Using Operation Peter Pan, which saw more than 14,000 Cuban children sent to the United States in the early 1960s amid rumours Fidel Castro was planning on indoctrinating them in the Soviet Union, or worse (there are stories of people fearing children would return as tinned meat), Ms. Dubinsky illustrates the "National Baby" -- a child that bears the hopes of a nation on its shoulders, and also represents its fractured self.
The same issues resurfaced in the story of another National Baby, Elian Gonzalez, the Cuban boy who was discovered clinging to a dinghy in the waters off the coast of Florida after a perilous journey his mother did not survive. "When international or foreign policy conflicts are fought through and over the bodies of children," Ms. Dubinsky writes, "the enormous but often unacknowledged symbolic power of children ensures that such conflicts will have a very long life."
When it comes to adoption, a baby is often not just a baby. Americans who learned about Operation Peter Pan were encouraged to "fight communism" by caring for the children who fled it, even as some Cubans viewed it as the snatching of a precious resource. Similarly, the radical practice of placing black babies with white Montreal couples for the first time in the late 1950s was loaded with promises of racial reconciliation, even as the sometimes horrific experiences of aboriginal children assimilated into white homes became "monuments of colonialism."
That two mixed-race adoption ventures in Canada could produce wildly different legacies (although also here, there are shades of grey) "suggests that how one imagines children, race and racial hierarchies is more significant than where."
Creating a multi-racial adopted family domestically was a necessary precursor to adopting internationally, says Ms. Dubinsky, and set the stage for a "climate of rescue."
Events like the 1990 Romanian orphanage scandal caused applications to skyrocket, wrote Ms. Dubinksy, and fuelled the "transnational politics of pity." Then came low-interest adoption loans, airlines that featured special rates for adoption travel, "culture camps" that taught adopted children their heritage, and Hollywood mothers with foreign babes. And with adoption agencies bearing such names as Heart to Heart Adoption or Children's Hope, trading in "the vulnerability and cuteness of waiting children, always pictured isolated, alone, devoid of parents, communities and nations, and waiting for rescue," says Ms. Dubinsky, it is little wonder that many parents, and advocates, view international adoption as a humanitarian effort, citing poverty, malnutrition and poor child welfare systems in sending countries.

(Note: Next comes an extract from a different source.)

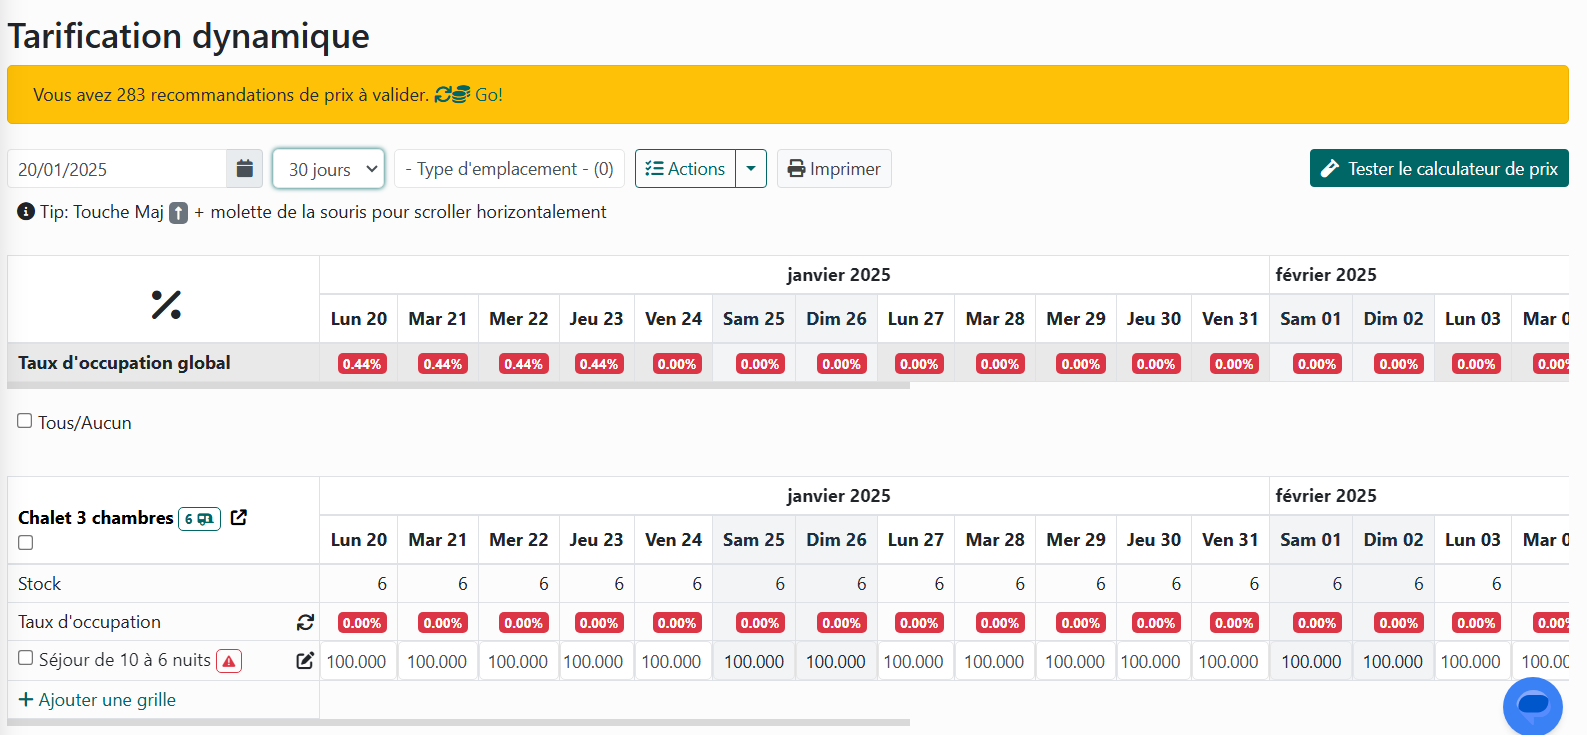The image size is (1587, 735).
Task: Click the 6-person capacity badge
Action: (x=199, y=519)
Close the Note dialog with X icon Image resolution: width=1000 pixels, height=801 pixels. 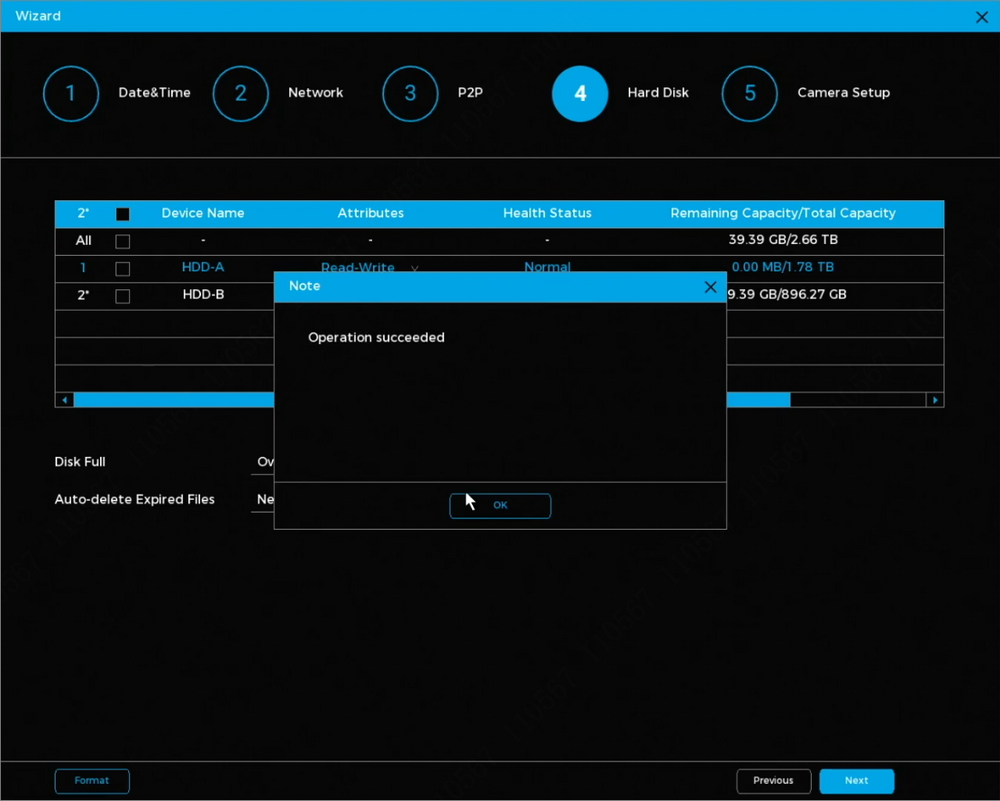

"The fantasy of the global cabbage patch", she calls it, filled with children who need help. She notes it is glaring that in the international adoption debate the voices that are seldom heard are those of the birth mother and the child. That is starting to change, as Korean adoptees from the 1950s and '60s share their experiences, and others eventually follow suit.
Ms. Dubinsky's own international adoption story is a happy one. She and her partner Susan Belyea were told by social workers that they might encounter difficulties adopting in Canada as a same-sex couple, so she applied to Guatemala and was paired with Jordi. Throughout her research, she dreaded the possibility of discovering that her agency or lawyer was implicated in shady practices. She never did. "I know that no lines of illegality were crossed," she says. She met her son's birth mother, Hilda. She has a photo of the two saying a tearful goodbye. "You'd cry too if you lost me," Jordi told his mom which, she says, accurately summarizes "the emotions and the politics of adoption."